Two NEWF Films Named Finalists Ahead Of The 2025 Jackson Wild Awards – The ‘Green Oscars’ Of Nature Filmmaking


The Nature, Environment and Wildlife Filmmakers (NEWF) is proud to announce that two NEWF-supported films, ‘Wild Hope: Pangolin Protectors’ and ‘O mar para Analine (Sea to Analine)’, both set against a Mozambican backdrop, have been named as finalists at the prestigious 2025 Jackson Wild Media Awards. These awards are aimed at celebrating excellence and innovation in nature, science and conservation storytelling.

“This recognition is not only a celebration of the filmmakers’ craft, it is a call to the global storytelling community to listen more closely to voices from Africa and the global south, to shift the lens through which conservation is portrayed,” said Noel Kok, Co-Founder and Executive Director of NEWF.

NEWF’s mission has always been to create opportunities for African filmmakers to lead in telling the continent’s most urgent environmental and conservation stories. 

From capacity enhancement  and fellowships to international labs and partnerships, NEWF is building an ecosystem where African storytellers thrive and collaborate with each other. Seeing two productions from its ranks be recognised at the Jackson Wild Media Awards affirms that this approach is working, shifting power, narrative, and production capacity to local creators who live and work in the very environments they film.

About the films:

Wild Hope: Pangolin Protectors – in 2023, NEWF partnered with Mozambique’s Gorongosa National Park, home to Africa’s only in-park Master’s in Conservation Biology program, to run a year-long fellowship with 12 African filmmakers.

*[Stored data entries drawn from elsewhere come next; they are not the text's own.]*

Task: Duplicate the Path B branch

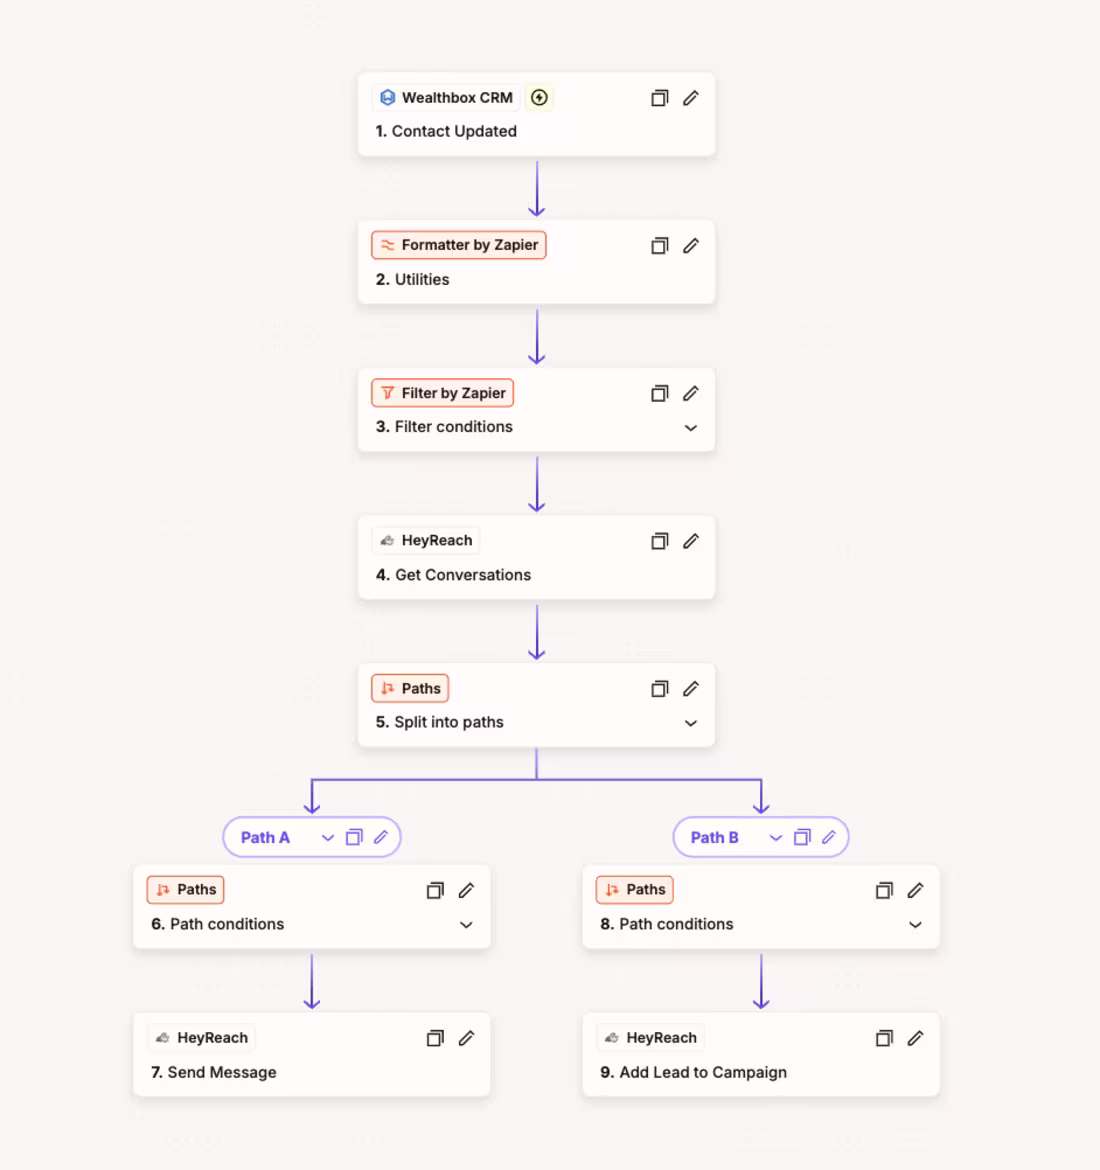Action: click(x=802, y=838)
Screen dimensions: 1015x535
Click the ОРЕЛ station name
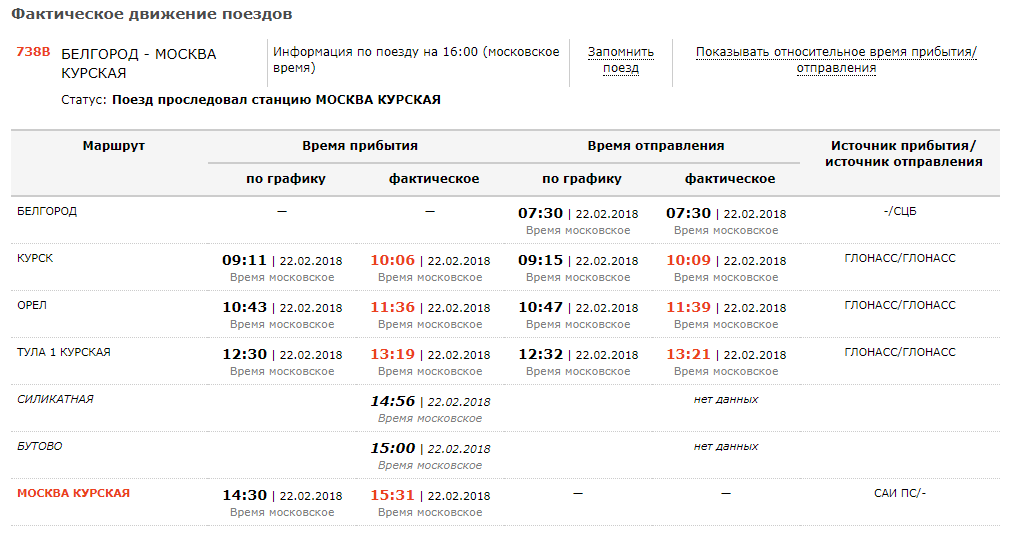33,305
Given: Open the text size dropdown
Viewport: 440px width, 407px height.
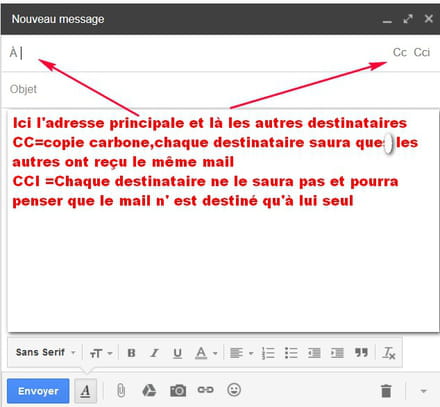Looking at the screenshot, I should 101,353.
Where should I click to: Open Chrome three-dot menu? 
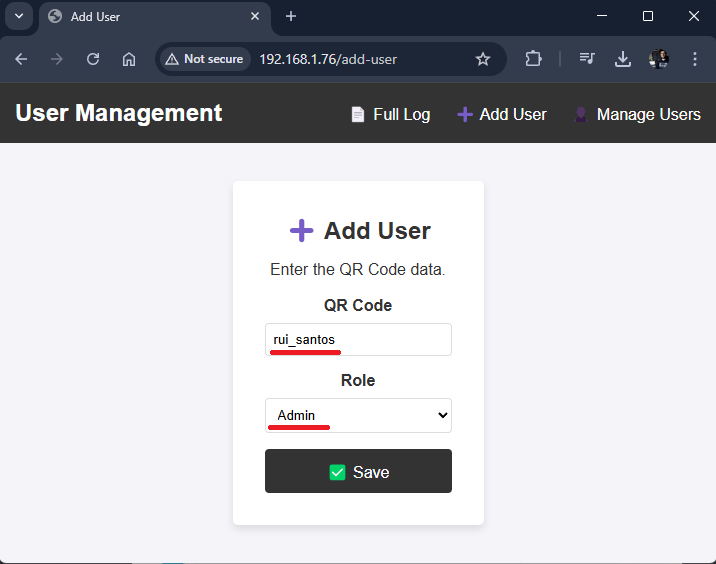695,59
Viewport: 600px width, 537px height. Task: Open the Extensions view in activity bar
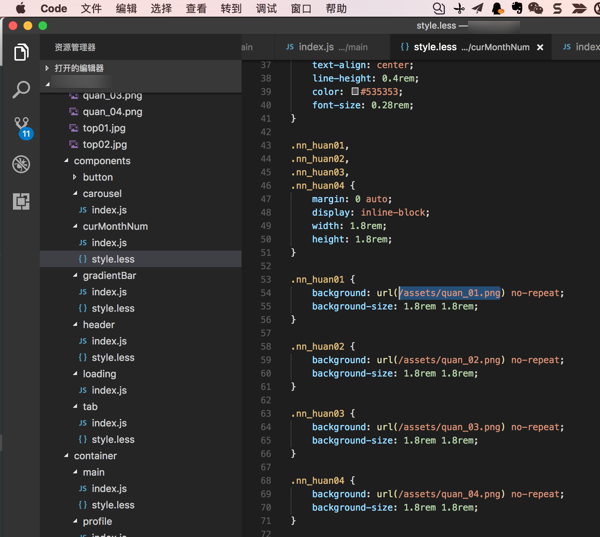20,201
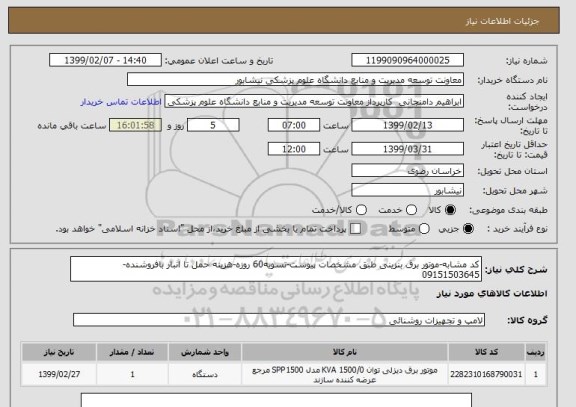Click the خراسان رضوی province field
Screen dimensions: 576x407
point(407,171)
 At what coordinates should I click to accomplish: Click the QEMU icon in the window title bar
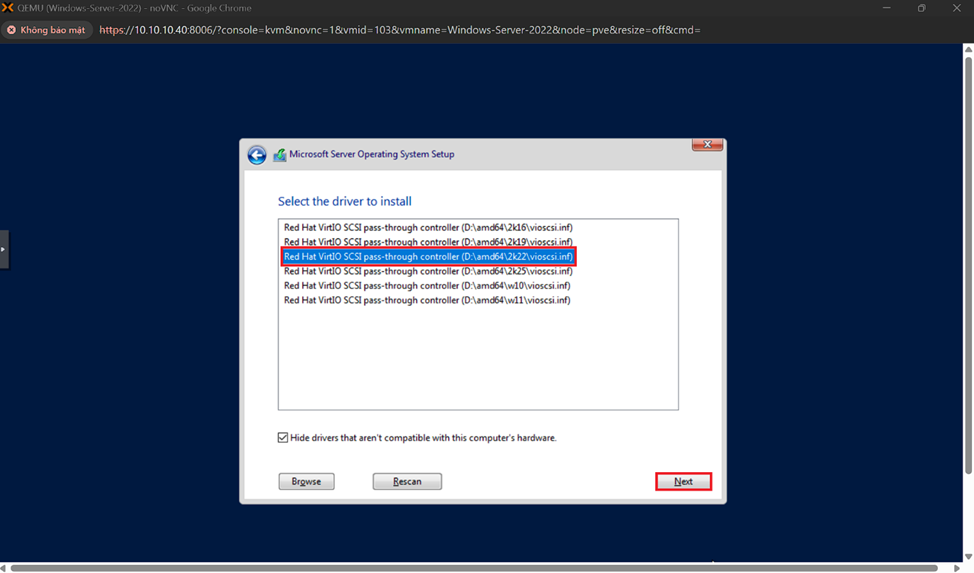pos(8,8)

The African Science Film Fellowship, supported by HHMI Tangled Bank Studios, afforded  the filmmakers the opportunity to be embedded in the park for two months across June and September. Each filmmaker profiled a Conservation Biology student, producing self-shot and self-edited short films. Divided into teams, they also pitched story concepts to be developed for Tangled Bank’s Wild Hope series which profiles changemakers who are restoring and protecting our natural world, with two selected for further development, one of which, Wild Hope: Pangolin Protectors, is now a finalist at the Jackson Wild Awards in the Conservation Short Form category.

In Mozambique’s Gorongosa National Park, wildlife veterinarian Elias Mubobo and a team of rangers rescue and rehabilitate pangolins, the world’s only scaled mammals and a target of the illegal wildlife trade. At the country’s only pangolin rehabilitation center, Elias not only nurses the animals back to health but also engages local children, inspiring the next generation to protect this endangered species.

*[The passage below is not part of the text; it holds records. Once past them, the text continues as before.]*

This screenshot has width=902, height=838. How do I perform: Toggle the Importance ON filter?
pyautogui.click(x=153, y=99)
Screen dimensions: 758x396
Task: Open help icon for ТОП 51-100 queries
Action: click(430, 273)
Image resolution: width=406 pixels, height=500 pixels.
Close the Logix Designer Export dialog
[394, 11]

O mar para Analine (Sea to Analine) is a film born out of the South-to-South Lab, hosted by NEWF in partnership with Santiago Wild in March 2025. The lab brought together filmmakers, many of them National Geographic Explorers, from across Africa and Latin America h to collaborate and produce original films in just 10 days. The film, showcased at the NEWF Annual Congress in Durban, follows Mozambican musician Muha as he creates a sonic gift for his niece, Analine, who has never seen the ocean. Through his journey of capturing the sounds of the sea, he not only connects with her but also undergoes personal growth. The film has since been named a finalist in the Global Voices category at the Jackson Wild Media Awards.”

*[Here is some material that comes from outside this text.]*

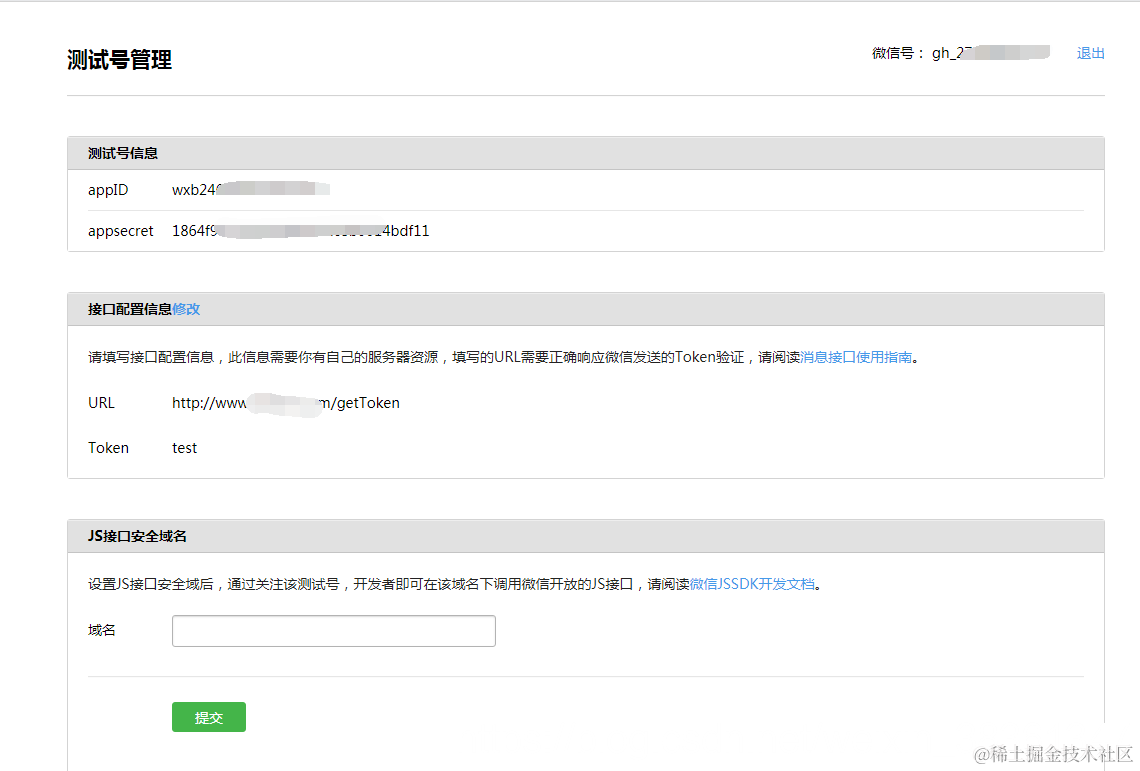Click the Token row label

coord(108,447)
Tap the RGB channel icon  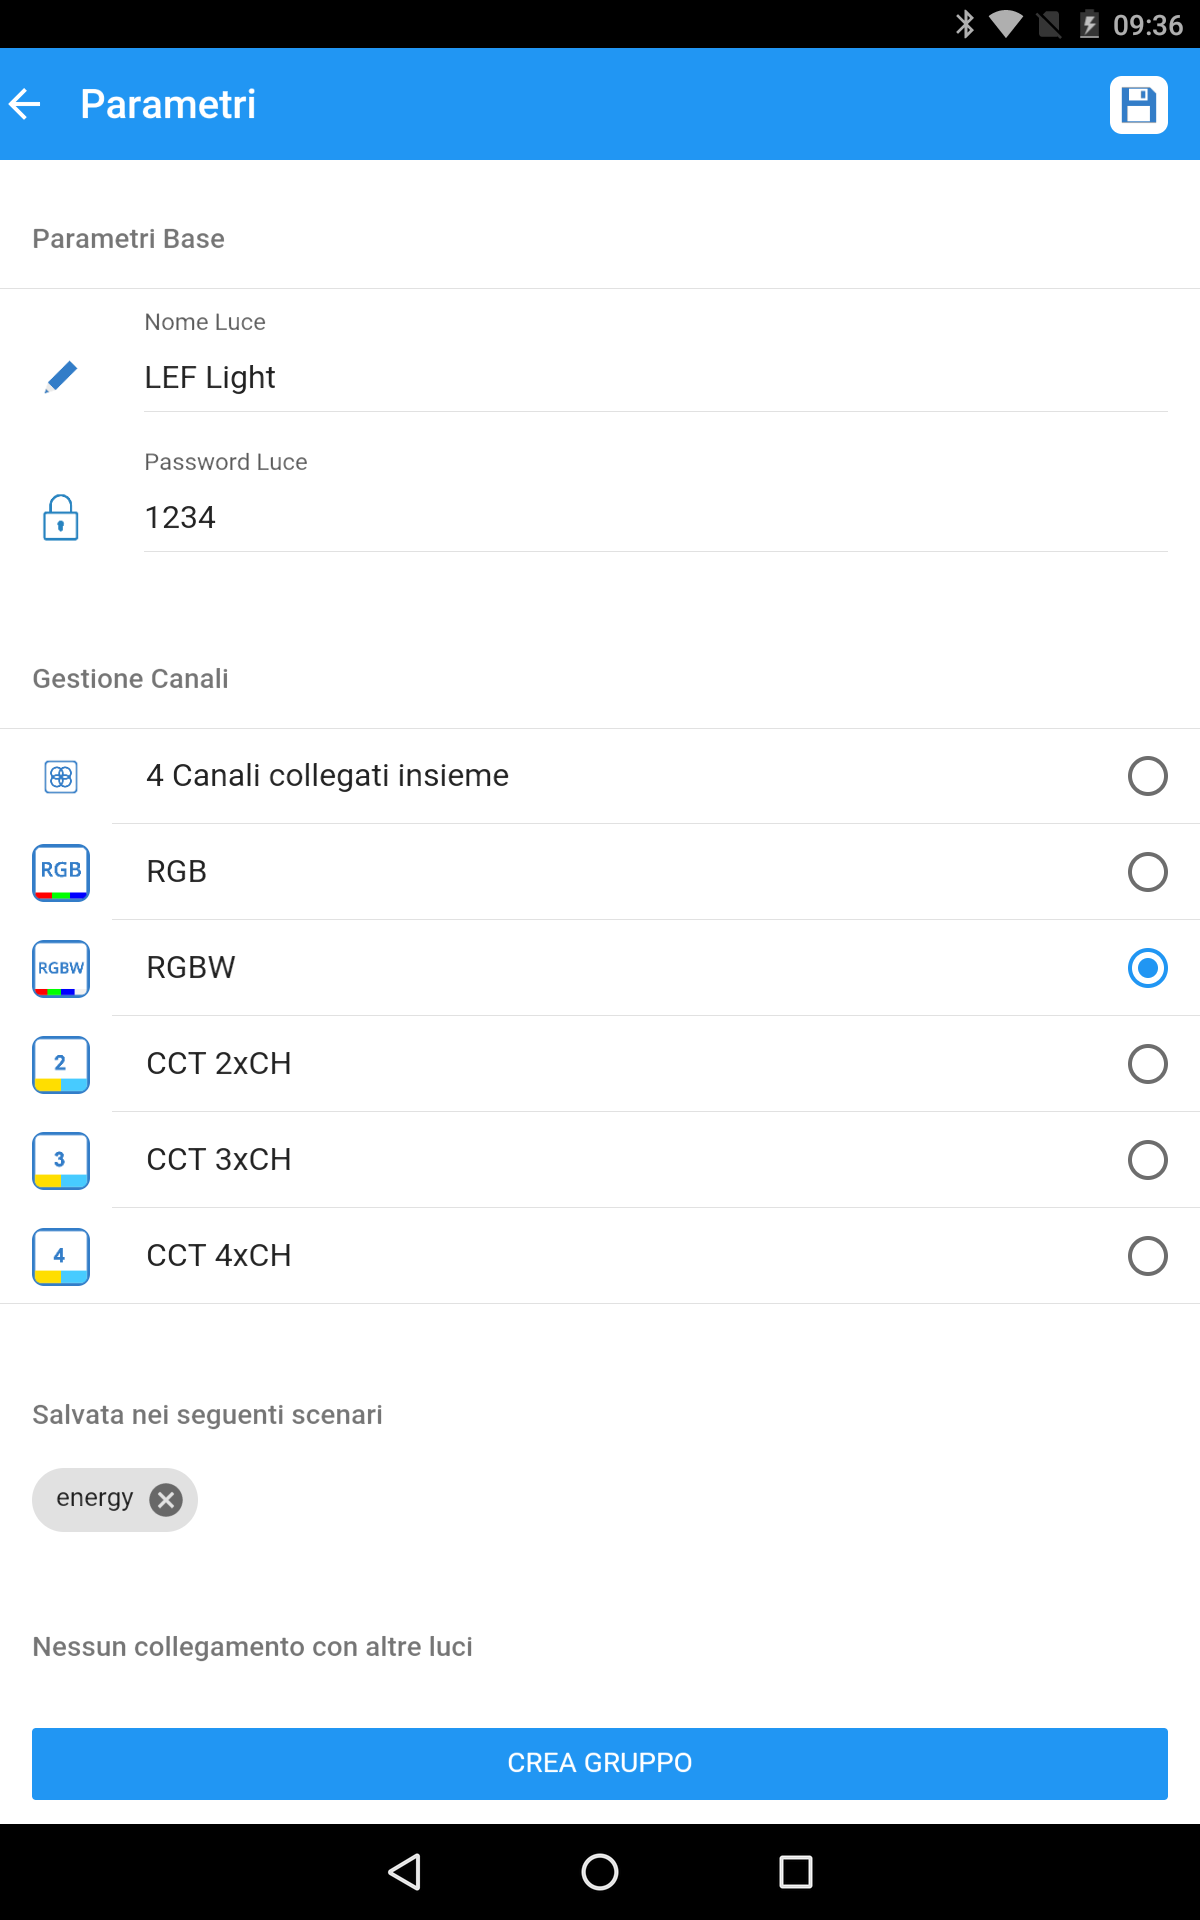coord(61,872)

“We’re so pleased to have been a part of the journey to this point, where we see talented filmmakers from Africa and global south collaborations emerging with productions that are on par with international standards,” said Pragna Parsotam-Kok, Executive Director of NEWF. 

“They haven’t won yet, but the mere fact that these projects are finalists amongst so many others that were submitted from across the world is a feat in and of itself. This year, the Jackson Wild Media Awards received over 500 films from 48 countries and nearly 1,000 category entries. This fact illustrates that this year’s finalists showcase the most impactful, innovative, and inspiring storytelling from around the globe,” she added.

NEWF’s role in supporting filmmakers from across the African continent reflects its deliberate, long-term investment in talent through mentorship, production support, and access to networks traditionally closed off. This achievement speaks to a larger movement, one that insists that those most affected by environmental change must be the ones shaping how those stories are told.

The 2025 Jackson Wild Media Awards ceremony will take place this September 29 to October 3 and will be hosted at the Jackson Lake Lodge in Grand Teton National Park, USA. NEWF extends its congratulations to all the other finalists who are redefining conservation and environmental media globally.